Colours & Paint
Colours & Paint · For further exploration
01.12

Mixing old and contemporary in colour

How to make a Haussmann apartment or an Art Deco flat vibrate without betraying it

Every architectural style has chromatic codes inherited from its era. Knowing them is what allows you to update them without destroying them.

Mixing old and contemporary in colour

§ 01The principle

Every architectural style carries chromatic codes anchored in its historical context. Haussmann beiges and ochres come from the pigments available in the mid-19th century. Art Deco powder pinks and seafoams come from the aesthetic codes of the 1920s and 1930s. Mid-century modernist whites and primaries come from the Bauhaus and De Stijl aesthetic.
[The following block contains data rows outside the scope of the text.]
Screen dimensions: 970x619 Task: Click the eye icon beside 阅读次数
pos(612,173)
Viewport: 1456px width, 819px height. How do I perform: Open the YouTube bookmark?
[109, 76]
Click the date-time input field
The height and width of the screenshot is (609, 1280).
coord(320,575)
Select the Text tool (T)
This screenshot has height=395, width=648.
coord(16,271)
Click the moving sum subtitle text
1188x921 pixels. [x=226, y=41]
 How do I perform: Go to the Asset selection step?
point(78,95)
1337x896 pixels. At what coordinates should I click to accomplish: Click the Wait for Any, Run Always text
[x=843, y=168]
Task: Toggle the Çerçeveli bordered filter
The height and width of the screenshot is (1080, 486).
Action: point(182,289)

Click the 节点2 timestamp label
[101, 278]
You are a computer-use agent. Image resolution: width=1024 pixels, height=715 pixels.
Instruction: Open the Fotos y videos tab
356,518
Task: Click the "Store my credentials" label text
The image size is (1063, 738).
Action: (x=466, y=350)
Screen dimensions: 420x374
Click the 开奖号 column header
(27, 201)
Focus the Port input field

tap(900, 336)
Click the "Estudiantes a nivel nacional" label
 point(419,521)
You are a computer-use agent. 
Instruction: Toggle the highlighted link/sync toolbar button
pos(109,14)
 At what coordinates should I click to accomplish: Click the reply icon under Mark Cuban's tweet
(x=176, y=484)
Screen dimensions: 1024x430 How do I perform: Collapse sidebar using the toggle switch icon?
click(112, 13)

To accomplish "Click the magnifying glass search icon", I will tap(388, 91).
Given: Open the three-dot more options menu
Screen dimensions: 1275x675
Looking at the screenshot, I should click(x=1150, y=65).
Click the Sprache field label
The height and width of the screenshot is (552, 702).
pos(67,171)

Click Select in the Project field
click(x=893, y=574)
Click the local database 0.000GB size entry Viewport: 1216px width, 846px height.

These codes are not obligations, they are anchors. Knowing them allows you to decide whether to respect them, update them or subvert them. Ignoring them produces interiors without roots, without depth.

The professional rule: identify the original chromatic codes of the architecture, keep at least one, then introduce a single contemporary element. Not three. One.

Mixing old and contemporary in colour · diagram
Formula to remember

Identify the architectural period · Keep one native code · Introduce one contemporary element

The architecture speaks old, the furniture speaks new. Never the reverse.

§ 02Putting it into practice

For a Haussmann interior. Native chromatic codes: patinated beiges, ochres, Prussian blues, pewter grey, blood red. To update it, keep a warm off-white on the walls (which respects the mouldings), introduce a single contemporary colour on an accent wall or on the main furniture. Teal on the library, terracotta on the sofa, sage green on the curtains. Avoid highly saturated modern colours (bright yellow, tomato red, flashy pink), which clash with the mouldings.

For an Art Deco interior (1920s-1940s). Native codes: seafoam, powder pink, Klein blue, gold. To update it, keep one of these codes (the powder pink or seafoam), neutralise the others with off-white and black, and add touches of matt brass (more contemporary than bright gold).

For a modernist interior (1950s-1970s). Native codes: white, primaries (red, yellow, blue), light wood, burnt orange. To update it, keep the white and light wood, replace the saturated primaries with their desaturated versions (terracotta instead of vivid red, ochre instead of yellow, teal instead of primary blue).

For a contemporary interior (loft, recent construction). No historical codes to respect. But without codes, the interior risks anonymity. Introducing an "old" shade (deep sage green, terracotta, burgundy) on a wall or piece of furniture anchors the space.

Do
  • 01Identify the architectural period before choosing colours
  • 02Keep at least one native chromatic code from the period
  • 03Introduce a single contemporary code (not three)
  • 04Favour desaturated shades in mixed-period settings
Avoid
  • 01Repainting a Haussmann apartment in fluorescent yellow or electric pink
  • 02Mixing three codes from different periods in the same room
  • 03Choosing shades that completely ignore the architecture
  • 04Over-saturating colours in a period interior

§ 03Professional variations

Jean-Louis Deniot is arguably the undisputed master of mixing Haussmann and contemporary. His Parisian apartments retain the mouldings, parquet, fireplaces, but introduce a Pierre Paulin orange armchair or a deep black Soulages work. The implicit rule: the architecture speaks old, the furniture speaks contemporary.

India Mahdavi takes the opposite angle: she introduces powder pink or seafoam (Art Deco codes) into purely contemporary contexts. The old code makes reference without appearing to.

Joseph Dirand works on the systematic desaturation of historical colours to update them. He takes a Haussmann blood red and pulls it toward a contemporary powdery burgundy. Same family, different value.

In one sentence

The past sets the anchor, the contemporary gives the breath.